Activity:
Print each of the entries exactly, leaving nothing out.

Stored data entries:
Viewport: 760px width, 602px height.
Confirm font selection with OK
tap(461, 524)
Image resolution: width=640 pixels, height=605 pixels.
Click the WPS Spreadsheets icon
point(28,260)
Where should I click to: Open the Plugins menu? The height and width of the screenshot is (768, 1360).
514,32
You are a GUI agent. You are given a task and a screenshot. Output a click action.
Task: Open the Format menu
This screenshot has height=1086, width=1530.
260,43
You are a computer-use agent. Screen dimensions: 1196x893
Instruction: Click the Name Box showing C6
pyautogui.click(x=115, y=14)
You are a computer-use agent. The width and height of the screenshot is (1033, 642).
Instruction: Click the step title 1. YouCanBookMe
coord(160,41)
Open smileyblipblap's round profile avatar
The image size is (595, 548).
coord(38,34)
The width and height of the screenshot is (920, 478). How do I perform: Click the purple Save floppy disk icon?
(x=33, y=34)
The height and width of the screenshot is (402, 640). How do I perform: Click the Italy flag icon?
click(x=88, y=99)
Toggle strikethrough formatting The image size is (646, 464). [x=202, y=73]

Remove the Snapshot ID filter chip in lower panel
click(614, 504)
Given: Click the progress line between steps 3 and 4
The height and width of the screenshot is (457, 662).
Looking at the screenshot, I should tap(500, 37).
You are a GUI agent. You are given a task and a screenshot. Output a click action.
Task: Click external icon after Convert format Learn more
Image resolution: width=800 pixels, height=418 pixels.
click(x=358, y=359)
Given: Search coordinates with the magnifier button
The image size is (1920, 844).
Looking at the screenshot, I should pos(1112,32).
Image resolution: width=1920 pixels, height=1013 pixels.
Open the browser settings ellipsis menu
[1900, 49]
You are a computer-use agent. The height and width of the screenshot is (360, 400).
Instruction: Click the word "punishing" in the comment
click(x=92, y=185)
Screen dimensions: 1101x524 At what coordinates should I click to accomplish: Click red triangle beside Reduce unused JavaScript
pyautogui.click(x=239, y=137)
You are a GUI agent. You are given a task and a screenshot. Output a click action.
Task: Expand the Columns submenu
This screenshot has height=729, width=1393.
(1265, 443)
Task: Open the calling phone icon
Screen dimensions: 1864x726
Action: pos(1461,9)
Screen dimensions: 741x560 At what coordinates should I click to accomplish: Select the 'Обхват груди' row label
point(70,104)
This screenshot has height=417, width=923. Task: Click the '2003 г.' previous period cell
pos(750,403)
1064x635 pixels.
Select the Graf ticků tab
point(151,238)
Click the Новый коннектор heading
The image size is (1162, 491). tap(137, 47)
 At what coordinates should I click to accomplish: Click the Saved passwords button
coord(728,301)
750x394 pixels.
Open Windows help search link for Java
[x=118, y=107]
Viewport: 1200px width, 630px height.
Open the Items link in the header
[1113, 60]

Written response:
Viewport: 760px width, 602px height.
Confirm font selection with OK
tap(461, 524)
Image resolution: width=640 pixels, height=605 pixels.
Click the WPS Spreadsheets icon
point(28,260)
Where should I click to: Open the Plugins menu? The height and width of the screenshot is (768, 1360).
514,32
You are a GUI agent. You are given a task and a screenshot. Output a click action.
Task: Open the Format menu
This screenshot has height=1086, width=1530.
260,43
You are a computer-use agent. Screen dimensions: 1196x893
Instruction: Click the Name Box showing C6
pyautogui.click(x=115, y=14)
You are a computer-use agent. The width and height of the screenshot is (1033, 642).
Instruction: Click the step title 1. YouCanBookMe
coord(160,41)
Open smileyblipblap's round profile avatar
The image size is (595, 548).
coord(38,34)
The width and height of the screenshot is (920, 478). How do I perform: Click the purple Save floppy disk icon?
(x=33, y=34)
The height and width of the screenshot is (402, 640). How do I perform: Click the Italy flag icon?
click(x=88, y=99)
Toggle strikethrough formatting The image size is (646, 464). [x=202, y=73]

Remove the Snapshot ID filter chip in lower panel
click(614, 504)
Given: Click the progress line between steps 3 and 4
The height and width of the screenshot is (457, 662).
Looking at the screenshot, I should tap(500, 37).
You are a GUI agent. You are given a task and a screenshot. Output a click action.
Task: Click external icon after Convert format Learn more
Image resolution: width=800 pixels, height=418 pixels.
click(x=358, y=359)
Given: Search coordinates with the magnifier button
The image size is (1920, 844).
Looking at the screenshot, I should pos(1112,32).
Image resolution: width=1920 pixels, height=1013 pixels.
Open the browser settings ellipsis menu
[1900, 49]
You are a computer-use agent. The height and width of the screenshot is (360, 400).
Instruction: Click the word "punishing" in the comment
click(x=92, y=185)
Screen dimensions: 1101x524 At what coordinates should I click to accomplish: Click red triangle beside Reduce unused JavaScript
pyautogui.click(x=239, y=137)
You are a GUI agent. You are given a task and a screenshot. Output a click action.
Task: Expand the Columns submenu
This screenshot has height=729, width=1393.
(1265, 443)
Task: Open the calling phone icon
Screen dimensions: 1864x726
Action: pos(1461,9)
Screen dimensions: 741x560 At what coordinates should I click to accomplish: Select the 'Обхват груди' row label
point(70,104)
This screenshot has height=417, width=923. Task: Click the '2003 г.' previous period cell
pos(750,403)
1064x635 pixels.
Select the Graf ticků tab
point(151,238)
Click the Новый коннектор heading
The image size is (1162, 491). tap(137, 47)
 At what coordinates should I click to accomplish: Click the Saved passwords button
coord(728,301)
750x394 pixels.
Open Windows help search link for Java
[x=118, y=107]
Viewport: 1200px width, 630px height.
Open the Items link in the header
[1113, 60]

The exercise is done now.